### [Problem to work on]
Please repeat the records below exactly, but only from the line that contains "Instruction: Select the 'Condition:'" onward, ending with the last line.

---------- Exercise materials ----------

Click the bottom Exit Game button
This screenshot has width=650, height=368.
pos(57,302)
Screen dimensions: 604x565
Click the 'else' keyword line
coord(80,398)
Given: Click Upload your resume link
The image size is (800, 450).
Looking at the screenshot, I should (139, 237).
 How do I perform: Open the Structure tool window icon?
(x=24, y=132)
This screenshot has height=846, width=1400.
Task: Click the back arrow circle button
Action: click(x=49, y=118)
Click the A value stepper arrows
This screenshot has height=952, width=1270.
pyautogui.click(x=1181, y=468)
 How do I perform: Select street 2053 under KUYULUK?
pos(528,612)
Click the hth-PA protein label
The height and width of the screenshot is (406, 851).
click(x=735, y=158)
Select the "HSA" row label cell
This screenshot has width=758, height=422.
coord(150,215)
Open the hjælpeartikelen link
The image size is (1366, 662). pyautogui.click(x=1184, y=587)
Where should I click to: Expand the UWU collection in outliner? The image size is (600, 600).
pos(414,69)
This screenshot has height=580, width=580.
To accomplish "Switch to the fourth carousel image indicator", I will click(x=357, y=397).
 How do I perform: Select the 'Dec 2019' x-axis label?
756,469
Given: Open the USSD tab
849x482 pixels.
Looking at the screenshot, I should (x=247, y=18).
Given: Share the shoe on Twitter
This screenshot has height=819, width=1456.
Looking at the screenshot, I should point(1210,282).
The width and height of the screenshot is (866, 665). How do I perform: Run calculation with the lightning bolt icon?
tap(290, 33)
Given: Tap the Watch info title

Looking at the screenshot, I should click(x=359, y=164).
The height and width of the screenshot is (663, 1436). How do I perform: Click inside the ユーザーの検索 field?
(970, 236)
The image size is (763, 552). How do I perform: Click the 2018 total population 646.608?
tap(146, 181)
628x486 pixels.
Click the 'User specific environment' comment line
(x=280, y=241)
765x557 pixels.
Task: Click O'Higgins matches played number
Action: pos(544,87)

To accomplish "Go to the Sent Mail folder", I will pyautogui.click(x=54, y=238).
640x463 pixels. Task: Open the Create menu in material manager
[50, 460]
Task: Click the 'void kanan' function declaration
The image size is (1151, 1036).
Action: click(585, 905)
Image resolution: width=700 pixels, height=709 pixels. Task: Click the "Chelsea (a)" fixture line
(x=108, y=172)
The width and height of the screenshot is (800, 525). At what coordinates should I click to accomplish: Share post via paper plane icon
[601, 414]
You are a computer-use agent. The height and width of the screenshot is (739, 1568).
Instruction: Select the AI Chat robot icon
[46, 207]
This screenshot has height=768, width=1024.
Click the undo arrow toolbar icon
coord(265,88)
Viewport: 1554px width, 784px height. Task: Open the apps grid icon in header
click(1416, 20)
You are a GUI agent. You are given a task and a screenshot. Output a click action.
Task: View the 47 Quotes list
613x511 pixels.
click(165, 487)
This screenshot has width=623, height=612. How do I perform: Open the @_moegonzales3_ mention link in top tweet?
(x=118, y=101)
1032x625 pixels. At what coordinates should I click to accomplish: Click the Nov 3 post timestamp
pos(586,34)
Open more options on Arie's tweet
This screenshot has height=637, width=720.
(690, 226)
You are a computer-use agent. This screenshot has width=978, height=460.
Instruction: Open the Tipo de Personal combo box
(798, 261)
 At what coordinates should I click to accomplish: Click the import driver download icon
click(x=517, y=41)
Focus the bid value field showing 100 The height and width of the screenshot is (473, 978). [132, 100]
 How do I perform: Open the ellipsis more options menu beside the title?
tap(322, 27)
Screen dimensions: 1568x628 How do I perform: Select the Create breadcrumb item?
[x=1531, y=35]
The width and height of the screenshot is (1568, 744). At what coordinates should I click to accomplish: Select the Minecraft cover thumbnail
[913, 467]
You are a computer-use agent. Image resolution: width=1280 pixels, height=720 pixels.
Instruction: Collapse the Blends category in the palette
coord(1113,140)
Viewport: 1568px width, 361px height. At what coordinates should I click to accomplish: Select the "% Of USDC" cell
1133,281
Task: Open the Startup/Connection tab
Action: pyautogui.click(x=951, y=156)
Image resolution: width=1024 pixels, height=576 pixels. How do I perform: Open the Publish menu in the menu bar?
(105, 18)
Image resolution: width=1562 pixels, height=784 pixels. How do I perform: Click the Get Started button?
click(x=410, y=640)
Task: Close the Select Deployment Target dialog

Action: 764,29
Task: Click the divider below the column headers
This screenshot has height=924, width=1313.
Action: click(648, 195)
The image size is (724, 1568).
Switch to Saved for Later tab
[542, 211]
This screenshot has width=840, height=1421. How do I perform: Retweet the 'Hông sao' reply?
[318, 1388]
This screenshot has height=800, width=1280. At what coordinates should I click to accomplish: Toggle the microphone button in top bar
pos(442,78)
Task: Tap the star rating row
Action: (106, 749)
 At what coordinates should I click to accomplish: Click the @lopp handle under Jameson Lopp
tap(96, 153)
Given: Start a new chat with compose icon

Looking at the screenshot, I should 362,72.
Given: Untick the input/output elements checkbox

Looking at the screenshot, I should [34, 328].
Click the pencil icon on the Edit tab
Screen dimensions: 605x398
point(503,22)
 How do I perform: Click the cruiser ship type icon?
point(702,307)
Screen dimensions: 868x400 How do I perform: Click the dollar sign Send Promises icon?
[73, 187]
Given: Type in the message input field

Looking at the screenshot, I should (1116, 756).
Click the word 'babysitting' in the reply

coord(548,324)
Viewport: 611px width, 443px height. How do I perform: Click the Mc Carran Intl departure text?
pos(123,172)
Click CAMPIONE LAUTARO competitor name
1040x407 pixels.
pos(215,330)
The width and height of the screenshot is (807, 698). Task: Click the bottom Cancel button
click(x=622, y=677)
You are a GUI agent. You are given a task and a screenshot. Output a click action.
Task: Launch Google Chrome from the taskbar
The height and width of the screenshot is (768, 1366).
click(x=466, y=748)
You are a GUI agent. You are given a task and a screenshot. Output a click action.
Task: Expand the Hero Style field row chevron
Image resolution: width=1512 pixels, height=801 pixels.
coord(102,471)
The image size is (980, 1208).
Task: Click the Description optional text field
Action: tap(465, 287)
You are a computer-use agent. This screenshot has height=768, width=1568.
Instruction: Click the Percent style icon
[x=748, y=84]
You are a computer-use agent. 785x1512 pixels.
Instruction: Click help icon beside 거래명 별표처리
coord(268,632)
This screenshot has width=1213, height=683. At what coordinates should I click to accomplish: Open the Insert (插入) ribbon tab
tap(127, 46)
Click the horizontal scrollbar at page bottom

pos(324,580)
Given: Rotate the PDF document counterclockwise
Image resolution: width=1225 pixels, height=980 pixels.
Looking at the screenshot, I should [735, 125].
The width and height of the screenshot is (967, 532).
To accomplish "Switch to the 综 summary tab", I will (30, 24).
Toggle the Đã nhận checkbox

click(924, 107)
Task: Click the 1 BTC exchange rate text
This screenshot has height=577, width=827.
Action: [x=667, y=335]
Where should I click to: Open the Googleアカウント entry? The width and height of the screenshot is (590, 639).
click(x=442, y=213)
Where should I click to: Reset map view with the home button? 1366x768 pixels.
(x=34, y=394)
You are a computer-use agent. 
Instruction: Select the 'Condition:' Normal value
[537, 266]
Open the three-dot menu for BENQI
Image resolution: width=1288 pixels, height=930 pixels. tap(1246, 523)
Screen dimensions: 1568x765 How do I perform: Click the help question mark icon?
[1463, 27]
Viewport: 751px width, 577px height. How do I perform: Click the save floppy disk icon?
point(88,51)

----------

### [Solution for this exercise]
Instruction: Select the 'Condition:' Normal value
[537, 266]
Open the three-dot menu for BENQI
Image resolution: width=1288 pixels, height=930 pixels. tap(1246, 523)
Screen dimensions: 1568x765 How do I perform: Click the help question mark icon?
[1463, 27]
Viewport: 751px width, 577px height. How do I perform: Click the save floppy disk icon?
point(88,51)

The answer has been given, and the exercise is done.